C'est pour cette raison qu'en 2010, le DHSC – branche du Centre d'excellence OTAN pour la médecine militaire (NATO MILMED COE) situé à Budapest, en Hongrie – a été mis en place à la suite d'une initiative franco-allemande visant à améliorer l'analyse de la situation sanitaire des forces sur le terrain, la détection des épidémies, et l'évaluation de l'efficacité des mesures de prévention. Le DHSC a pour mission de concourir au renforcement de la protection des forces de l'OTAN en opérations extérieures contre les menaces de maladies infectieuses et d'attaques bioterroristes.
« Le but n'est pas seulement d'identifier les épidémies provoquées par des agents infectieux utilisés intentionnellement, mais aussi de détecter, de gérer des événements naturels comme les épidémies de grippe ou de malaria qui ont éclaté par le passé », poursuit Benjamin Queyriaux.
En opération, si une épidémie de grippe devait éclater à l'intérieur des forces d'un pays par exemple, il est certain que les forces incorporées de l'OTAN seraient toutes contaminées très rapidement. L'Organisation ne pouvant pas dépendre systématiquement de capacités nationales des Alliés, il est donc capital que l'Alliance dispose de données de surveillance en temps réel pour détecter et, dans un deuxième temps, faire face à toute situation sanitaire.
Certaines difficultés doivent encore être aplanies avant que l'OTAN dispose d'un système de surveillance sanitaire en temps réel qui soit multinational. Ce système unifié devra conjuguer pratiques médicales et règles de sécurité de l'information qui diffèrent d'un pays à un autre.

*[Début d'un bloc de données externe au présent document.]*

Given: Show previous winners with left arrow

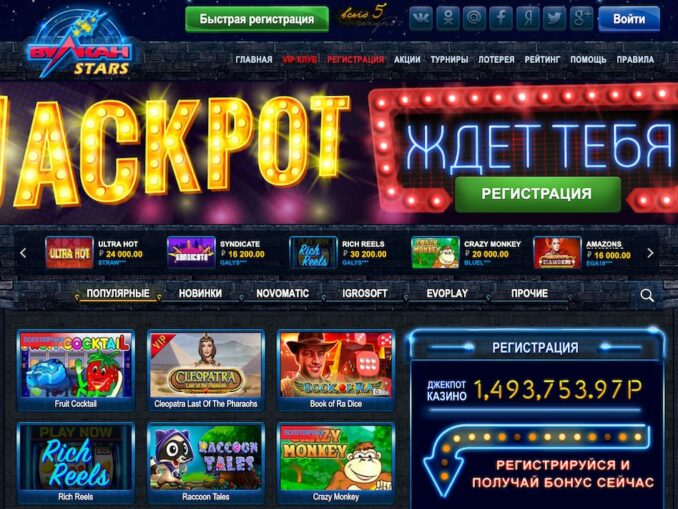Looking at the screenshot, I should pyautogui.click(x=23, y=253).
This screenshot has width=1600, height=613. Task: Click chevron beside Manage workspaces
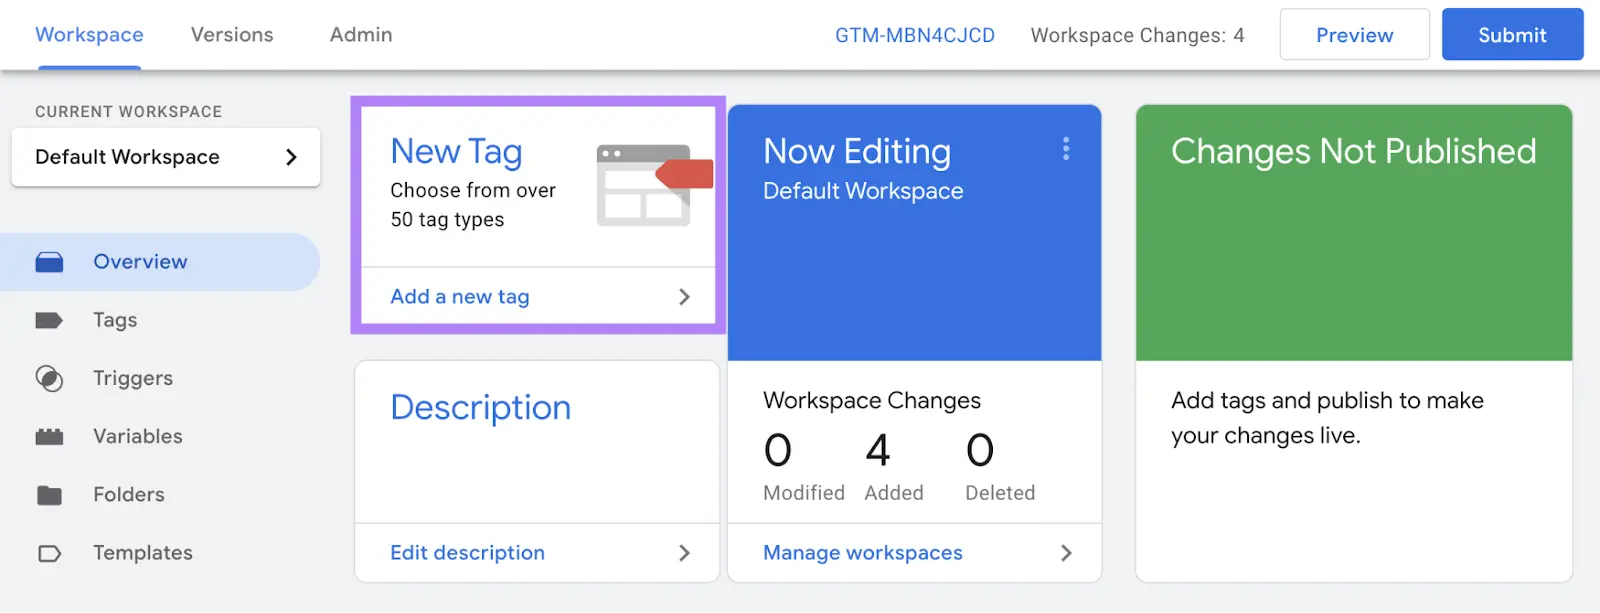(1066, 553)
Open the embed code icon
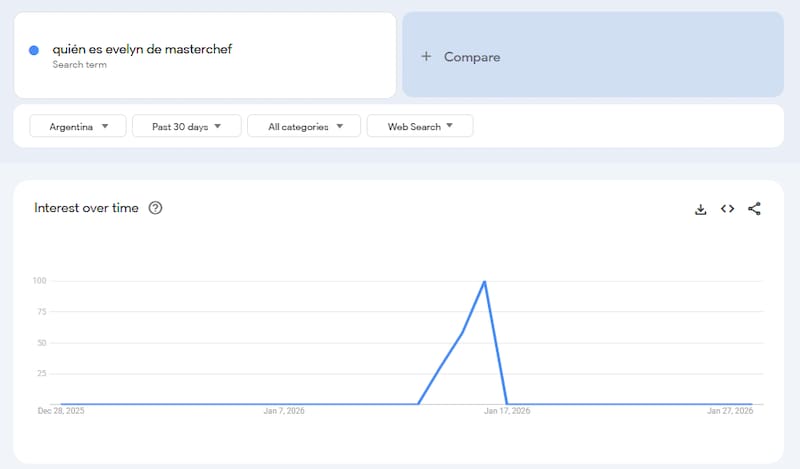The image size is (800, 469). [728, 209]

La récupération d'informations nationales transmises par des médecins et des infirmiers, qui ne sont pas standardisées et qui sont soumises au secret médical, peut également se révéler complexe, tout autant que la conversion de ces informations en analyses épidémiologiques présentant un intérêt pour l'OTAN.

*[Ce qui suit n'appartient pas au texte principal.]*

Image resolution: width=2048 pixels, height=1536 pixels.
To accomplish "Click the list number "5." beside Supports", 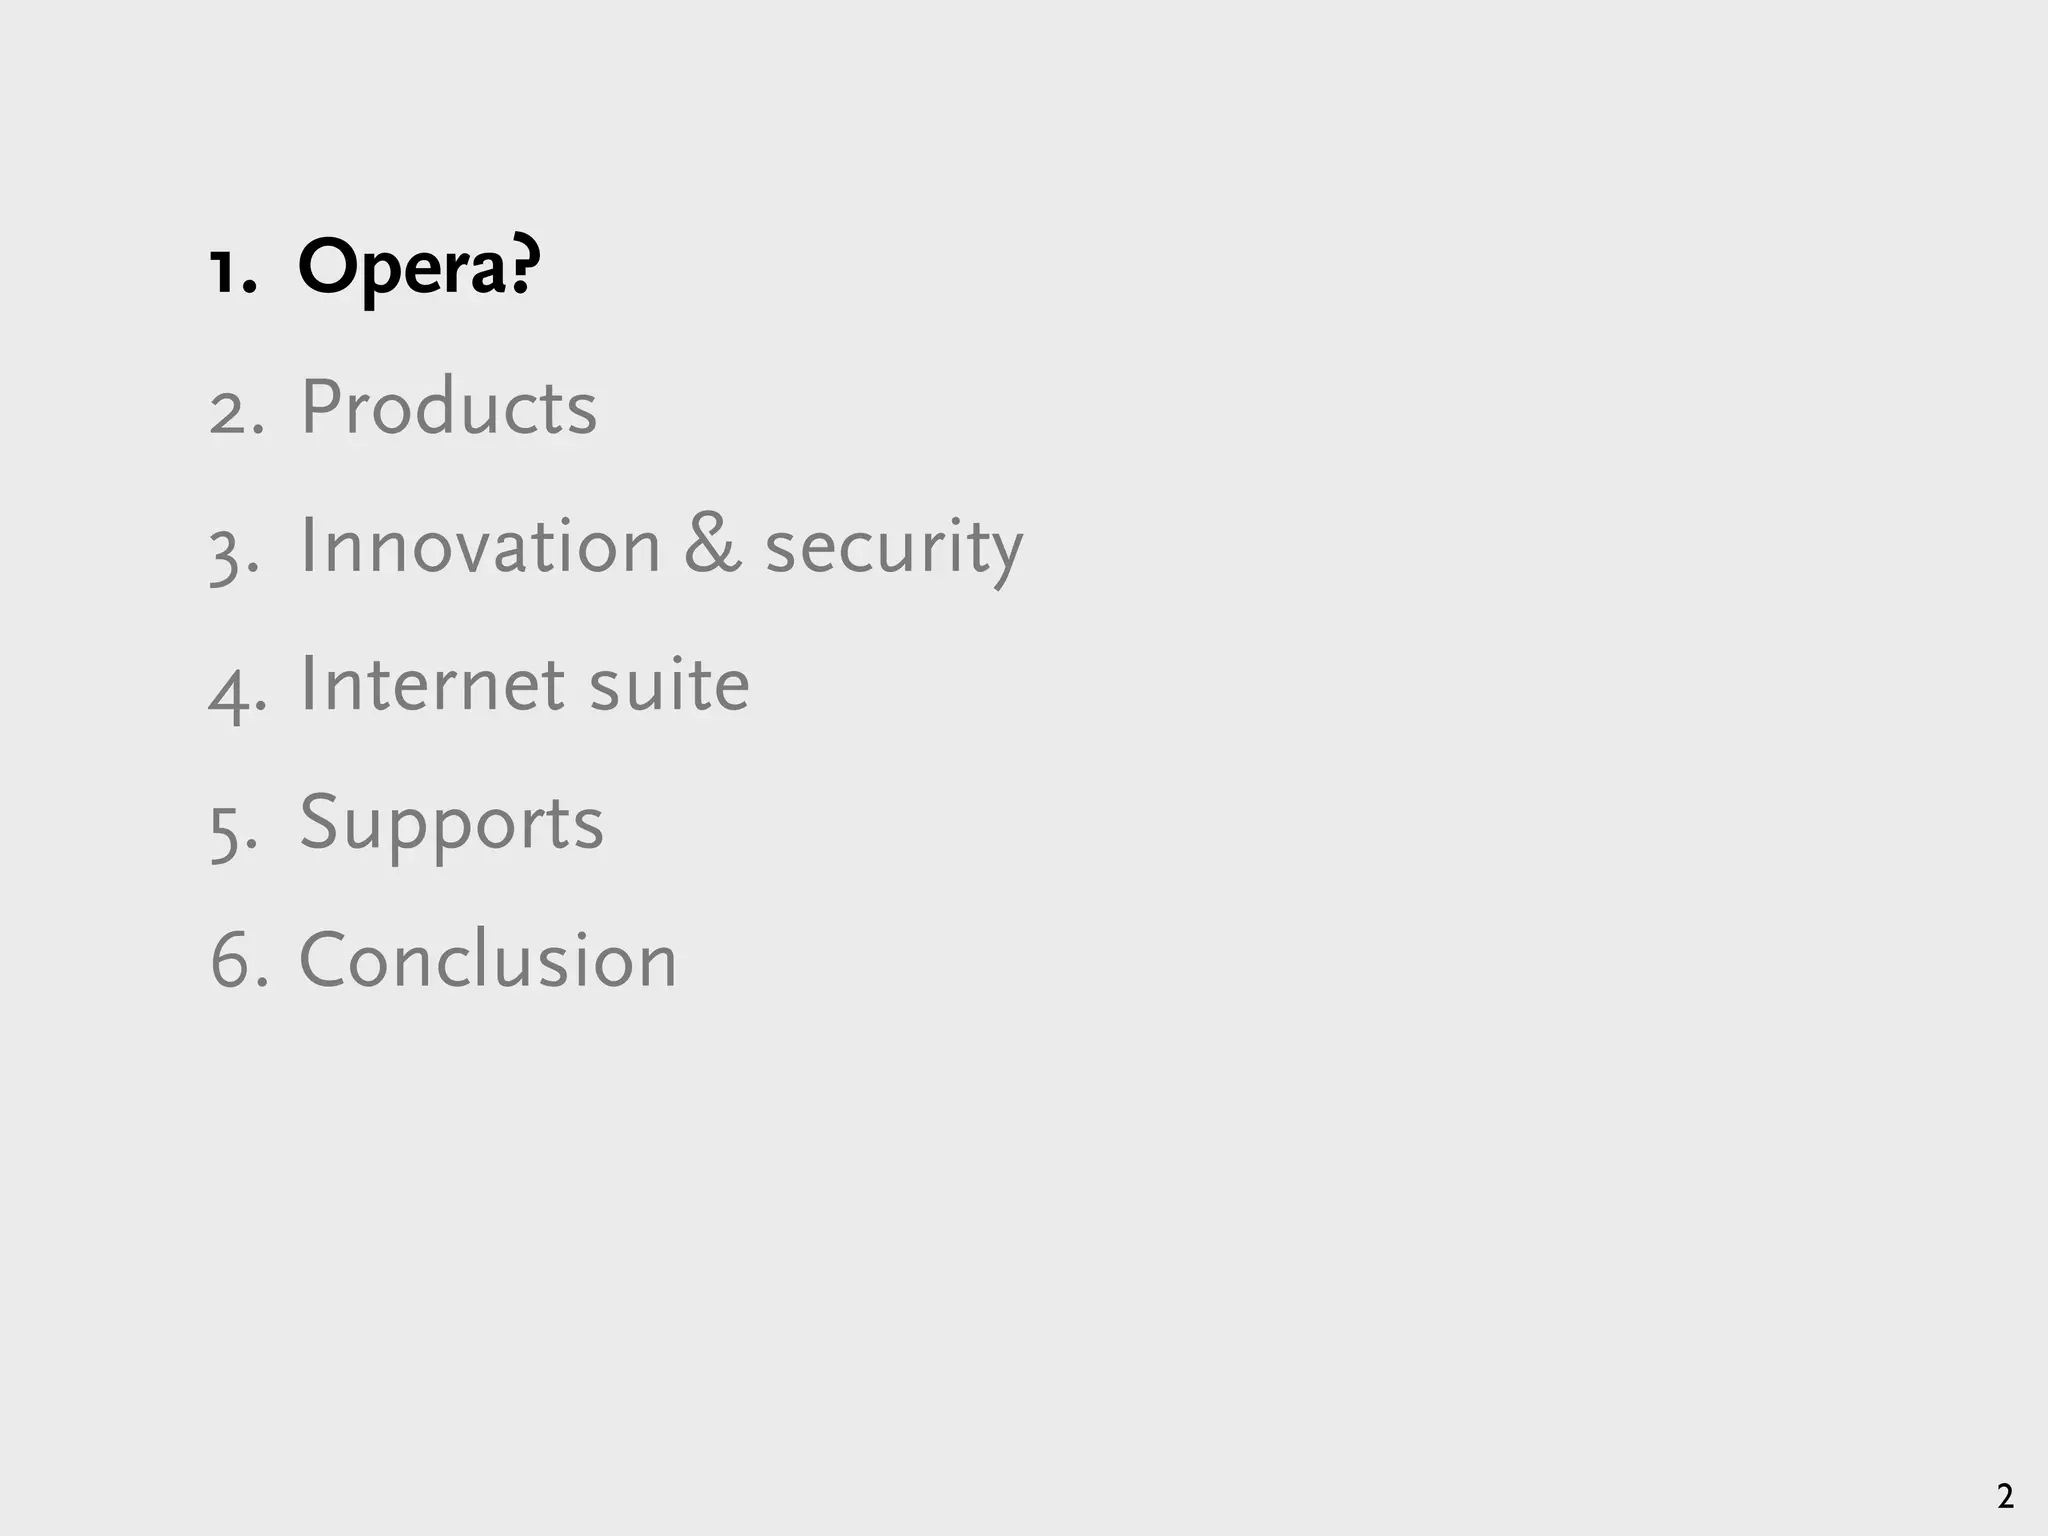I will click(x=235, y=830).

Le système semble cependant prometteur. « ASTER est un maillon important du futur système d'alerte et de surveillance épidémiologique de l'OTAN », ajoute le commandant du DHSC, Hans-Ulrich Holtherm. « C'est aussi un bon exemple de l'application du concept de défense intelligente à la santé publique : plutôt que de tenter de rassembler des données fragmentaires provenant de quelques pays de l'Alliance, l'OTAN crée un système unique qui offrira une vue d'ensemble complète de la situation sanitaire des troupes en opérations extérieures ».
Aujourd'hui, le nouveau système ASTER est utilisé pour les forces françaises et allemandes à Djibouti. Lorsque les problèmes d'interopérabilité auront été résolus, l'OTAN pourra employer ce système au quotidien. Le développement du DHSC éveille également l'intérêt d'autres pays, notamment les États-Unis, la Pologne et le Canada. Le Royaume-Uni, quant à lui, participe même physiquement à ce projet, un officier britannique devant rejoindre le DHSC à Munich cet automne.
Le DHSC devrait être pleinement opérationnel en 2013.